Supplied entries =>
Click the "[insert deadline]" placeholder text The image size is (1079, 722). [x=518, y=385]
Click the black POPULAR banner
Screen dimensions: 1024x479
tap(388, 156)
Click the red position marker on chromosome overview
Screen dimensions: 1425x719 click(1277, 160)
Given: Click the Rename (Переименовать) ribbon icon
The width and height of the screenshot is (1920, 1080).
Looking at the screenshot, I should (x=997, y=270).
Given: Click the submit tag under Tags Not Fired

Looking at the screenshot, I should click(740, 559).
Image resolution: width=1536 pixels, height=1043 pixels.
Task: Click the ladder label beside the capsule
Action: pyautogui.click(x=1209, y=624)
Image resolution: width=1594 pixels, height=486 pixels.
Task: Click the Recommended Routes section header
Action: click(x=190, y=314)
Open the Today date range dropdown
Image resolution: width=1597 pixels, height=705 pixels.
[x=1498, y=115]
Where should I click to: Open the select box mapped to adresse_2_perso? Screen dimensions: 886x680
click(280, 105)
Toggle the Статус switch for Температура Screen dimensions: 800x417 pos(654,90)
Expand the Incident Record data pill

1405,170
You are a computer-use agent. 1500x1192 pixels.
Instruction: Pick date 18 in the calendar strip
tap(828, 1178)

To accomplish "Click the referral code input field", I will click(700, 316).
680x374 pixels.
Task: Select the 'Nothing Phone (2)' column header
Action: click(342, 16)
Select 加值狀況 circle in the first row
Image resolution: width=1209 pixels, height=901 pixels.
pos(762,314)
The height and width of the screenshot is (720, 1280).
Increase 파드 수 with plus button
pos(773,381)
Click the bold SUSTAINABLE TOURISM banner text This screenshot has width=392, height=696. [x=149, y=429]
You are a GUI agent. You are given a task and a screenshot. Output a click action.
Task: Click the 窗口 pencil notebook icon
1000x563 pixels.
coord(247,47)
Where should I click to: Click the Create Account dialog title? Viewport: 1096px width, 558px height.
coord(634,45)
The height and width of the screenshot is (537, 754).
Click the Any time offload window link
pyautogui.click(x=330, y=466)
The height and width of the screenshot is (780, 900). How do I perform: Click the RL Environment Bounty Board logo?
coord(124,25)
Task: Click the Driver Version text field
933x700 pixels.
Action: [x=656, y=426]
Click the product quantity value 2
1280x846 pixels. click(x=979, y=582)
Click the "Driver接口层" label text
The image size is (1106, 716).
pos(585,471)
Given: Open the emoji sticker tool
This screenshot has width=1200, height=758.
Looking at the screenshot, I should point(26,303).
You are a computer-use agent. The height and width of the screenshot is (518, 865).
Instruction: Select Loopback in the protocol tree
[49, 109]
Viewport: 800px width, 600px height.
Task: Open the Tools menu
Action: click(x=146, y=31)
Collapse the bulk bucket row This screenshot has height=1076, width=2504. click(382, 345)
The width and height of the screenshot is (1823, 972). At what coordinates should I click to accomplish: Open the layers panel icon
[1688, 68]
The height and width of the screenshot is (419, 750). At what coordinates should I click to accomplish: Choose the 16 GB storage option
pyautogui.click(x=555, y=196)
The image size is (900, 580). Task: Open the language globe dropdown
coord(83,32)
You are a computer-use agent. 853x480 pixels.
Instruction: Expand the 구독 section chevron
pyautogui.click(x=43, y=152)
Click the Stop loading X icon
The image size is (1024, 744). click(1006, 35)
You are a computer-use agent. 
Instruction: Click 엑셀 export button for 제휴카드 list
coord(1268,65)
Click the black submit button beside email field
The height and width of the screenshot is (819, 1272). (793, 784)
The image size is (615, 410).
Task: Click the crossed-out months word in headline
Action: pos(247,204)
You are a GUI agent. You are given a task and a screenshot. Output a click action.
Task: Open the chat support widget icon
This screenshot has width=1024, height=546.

Assignment =>
Reproduce every line above, keeping each word exactly as it appears.

Result of this exercise =>
Click the "[insert deadline]" placeholder text The image size is (1079, 722). [x=518, y=385]
Click the black POPULAR banner
Screen dimensions: 1024x479
tap(388, 156)
Click the red position marker on chromosome overview
Screen dimensions: 1425x719 click(1277, 160)
Given: Click the Rename (Переименовать) ribbon icon
The width and height of the screenshot is (1920, 1080).
Looking at the screenshot, I should (x=997, y=270).
Given: Click the submit tag under Tags Not Fired

Looking at the screenshot, I should click(740, 559).
Image resolution: width=1536 pixels, height=1043 pixels.
Task: Click the ladder label beside the capsule
Action: pyautogui.click(x=1209, y=624)
Image resolution: width=1594 pixels, height=486 pixels.
Task: Click the Recommended Routes section header
Action: click(x=190, y=314)
Open the Today date range dropdown
Image resolution: width=1597 pixels, height=705 pixels.
[x=1498, y=115]
Where should I click to: Open the select box mapped to adresse_2_perso? Screen dimensions: 886x680
click(280, 105)
Toggle the Статус switch for Температура Screen dimensions: 800x417 pos(654,90)
Expand the Incident Record data pill

1405,170
You are a computer-use agent. 1500x1192 pixels.
Instruction: Pick date 18 in the calendar strip
tap(828, 1178)

To accomplish "Click the referral code input field", I will click(700, 316).
680x374 pixels.
Task: Select the 'Nothing Phone (2)' column header
Action: click(342, 16)
Select 加值狀況 circle in the first row
Image resolution: width=1209 pixels, height=901 pixels.
pos(762,314)
The height and width of the screenshot is (720, 1280).
Increase 파드 수 with plus button
pos(773,381)
Click the bold SUSTAINABLE TOURISM banner text This screenshot has width=392, height=696. [x=149, y=429]
You are a GUI agent. You are given a task and a screenshot. Output a click action.
Task: Click the 窗口 pencil notebook icon
1000x563 pixels.
coord(247,47)
Where should I click to: Click the Create Account dialog title? Viewport: 1096px width, 558px height.
coord(634,45)
The height and width of the screenshot is (537, 754).
Click the Any time offload window link
pyautogui.click(x=330, y=466)
The height and width of the screenshot is (780, 900). How do I perform: Click the RL Environment Bounty Board logo?
coord(124,25)
Task: Click the Driver Version text field
933x700 pixels.
Action: [x=656, y=426]
Click the product quantity value 2
1280x846 pixels. click(x=979, y=582)
Click the "Driver接口层" label text
The image size is (1106, 716).
pos(585,471)
Given: Open the emoji sticker tool
This screenshot has width=1200, height=758.
Looking at the screenshot, I should point(26,303).
You are a computer-use agent. The height and width of the screenshot is (518, 865).
Instruction: Select Loopback in the protocol tree
[49, 109]
Viewport: 800px width, 600px height.
Task: Open the Tools menu
Action: click(x=146, y=31)
Collapse the bulk bucket row This screenshot has height=1076, width=2504. click(382, 345)
The width and height of the screenshot is (1823, 972). At what coordinates should I click to accomplish: Open the layers panel icon
[1688, 68]
The height and width of the screenshot is (419, 750). At what coordinates should I click to accomplish: Choose the 16 GB storage option
pyautogui.click(x=555, y=196)
The image size is (900, 580). Task: Open the language globe dropdown
coord(83,32)
You are a computer-use agent. 853x480 pixels.
Instruction: Expand the 구독 section chevron
pyautogui.click(x=43, y=152)
Click the Stop loading X icon
The image size is (1024, 744). click(1006, 35)
You are a computer-use agent. 
Instruction: Click 엑셀 export button for 제휴카드 list
coord(1268,65)
Click the black submit button beside email field
The height and width of the screenshot is (819, 1272). (793, 784)
The image size is (615, 410).
Task: Click the crossed-out months word in headline
Action: pos(247,204)
You are a GUI agent. You are given a task and a screenshot. Output a click action.
Task: Open the chat support widget icon
This screenshot has width=1024, height=546.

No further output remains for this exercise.